**YOUR OBJECTIVE**:
The word "pixels" marks the lines to copy; find all of them in the entries below.

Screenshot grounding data
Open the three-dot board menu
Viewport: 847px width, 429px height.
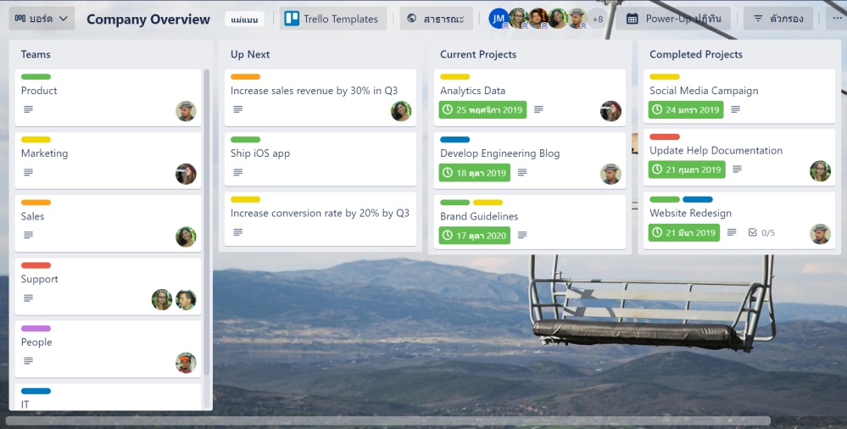(x=837, y=19)
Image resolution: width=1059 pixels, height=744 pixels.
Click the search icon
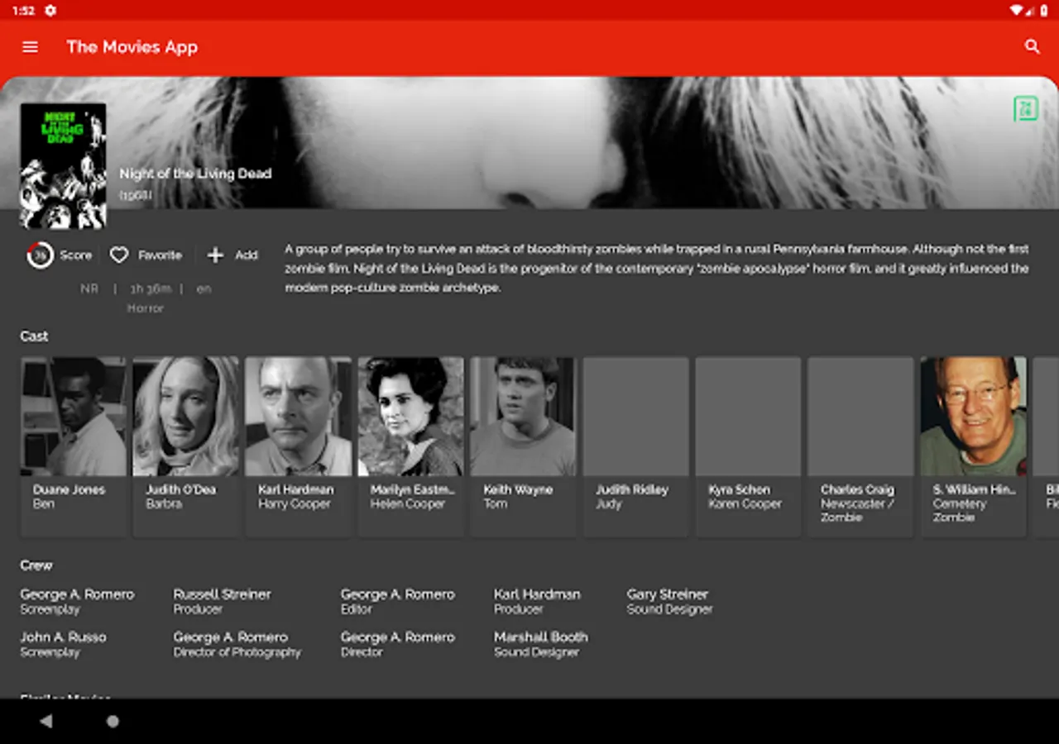click(1032, 47)
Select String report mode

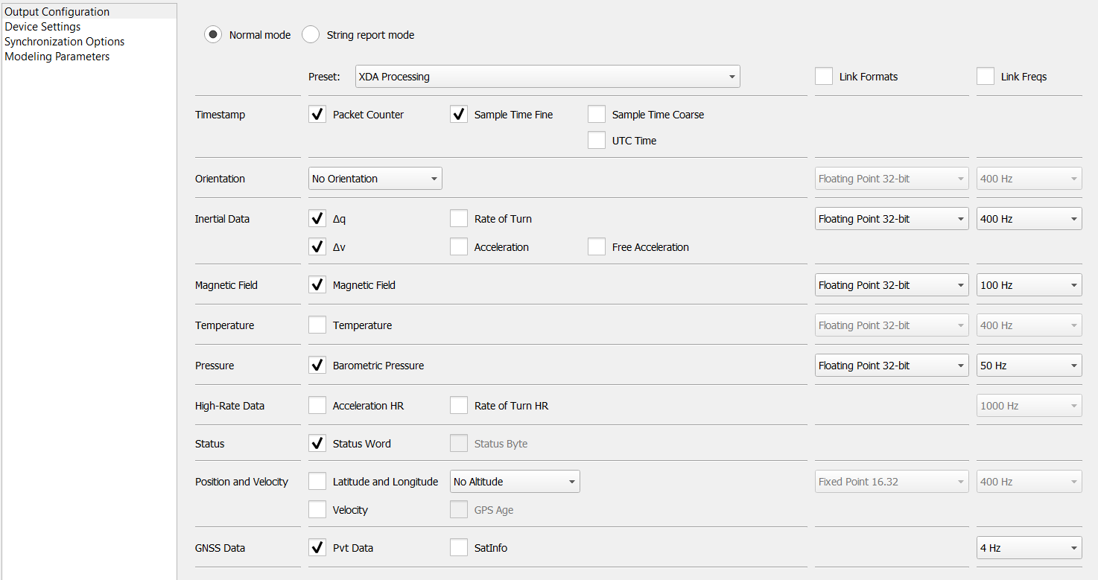[x=310, y=34]
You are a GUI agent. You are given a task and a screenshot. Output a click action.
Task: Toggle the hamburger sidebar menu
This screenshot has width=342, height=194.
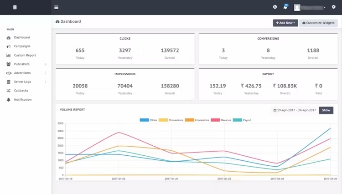coord(56,7)

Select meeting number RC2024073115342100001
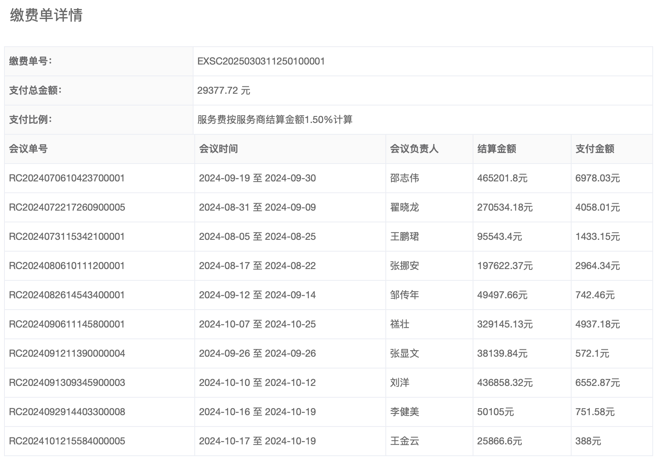[67, 237]
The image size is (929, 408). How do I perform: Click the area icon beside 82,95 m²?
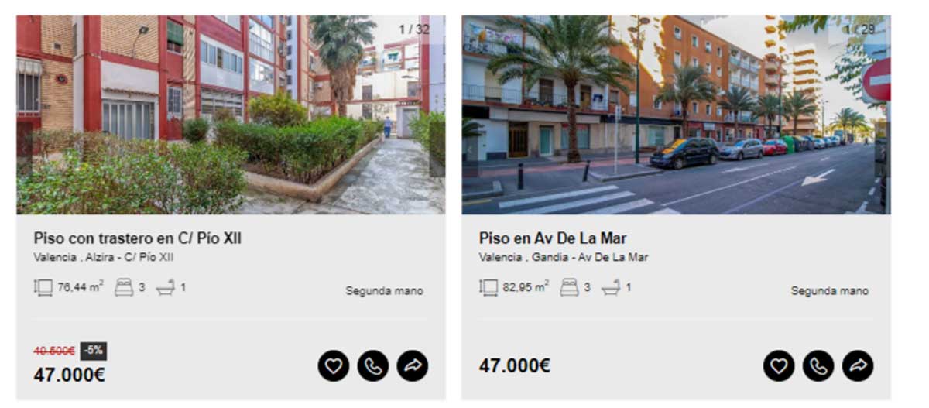pyautogui.click(x=488, y=287)
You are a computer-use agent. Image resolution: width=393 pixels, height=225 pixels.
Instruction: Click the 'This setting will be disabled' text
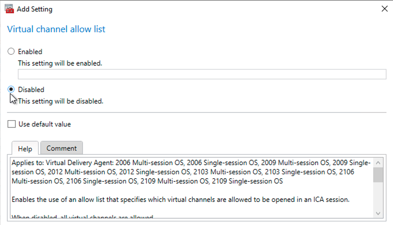click(61, 101)
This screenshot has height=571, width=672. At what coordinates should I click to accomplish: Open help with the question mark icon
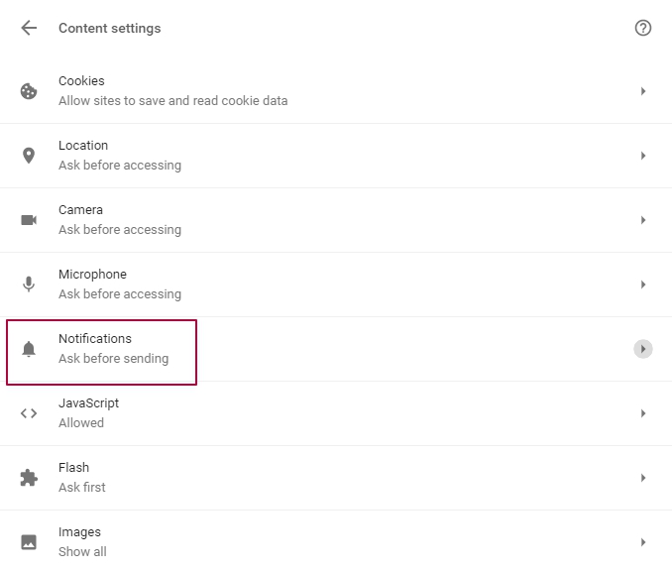click(643, 28)
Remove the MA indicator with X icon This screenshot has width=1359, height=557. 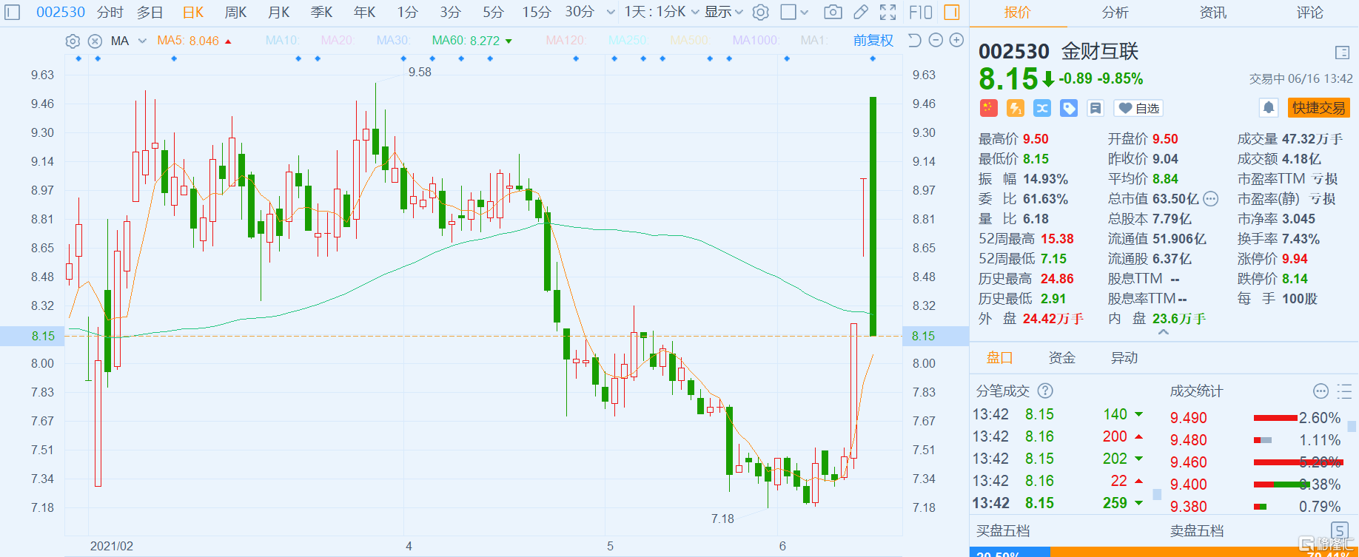tap(95, 41)

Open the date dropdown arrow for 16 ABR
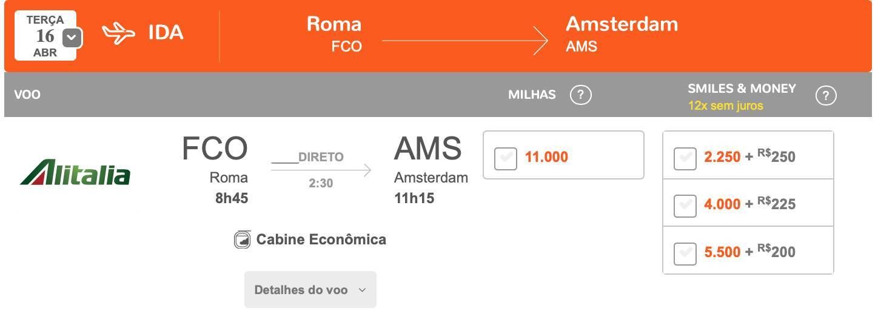tap(72, 38)
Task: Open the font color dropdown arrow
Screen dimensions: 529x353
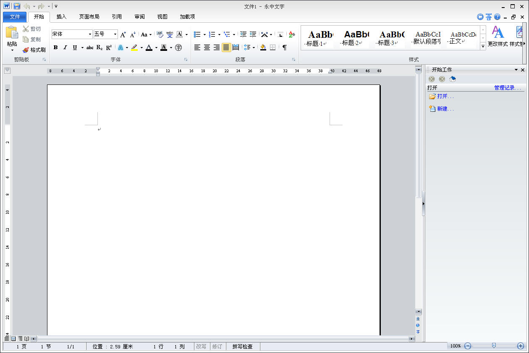Action: coord(156,47)
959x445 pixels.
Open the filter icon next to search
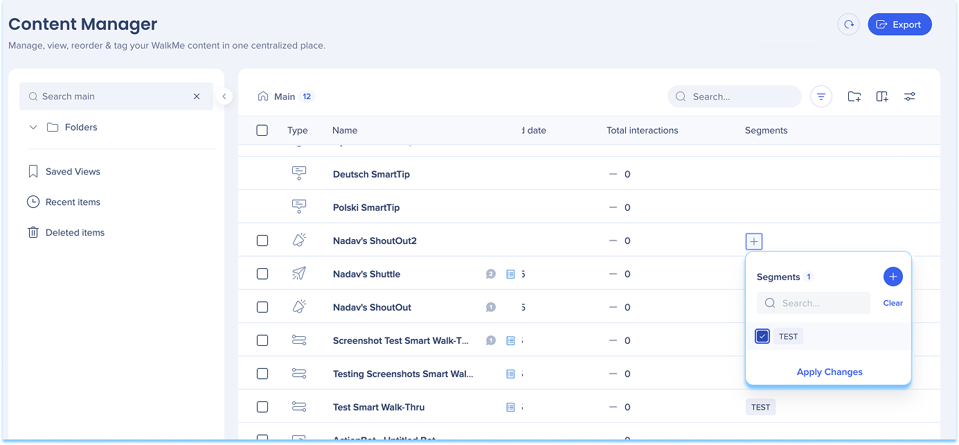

**SOLUTION FOR THIS EXERCISE**:
Image resolution: width=1059 pixels, height=744 pixels.
You are a computer-use agent. Image resolution: width=393 pixels, height=225 pixels.
959x445 pixels.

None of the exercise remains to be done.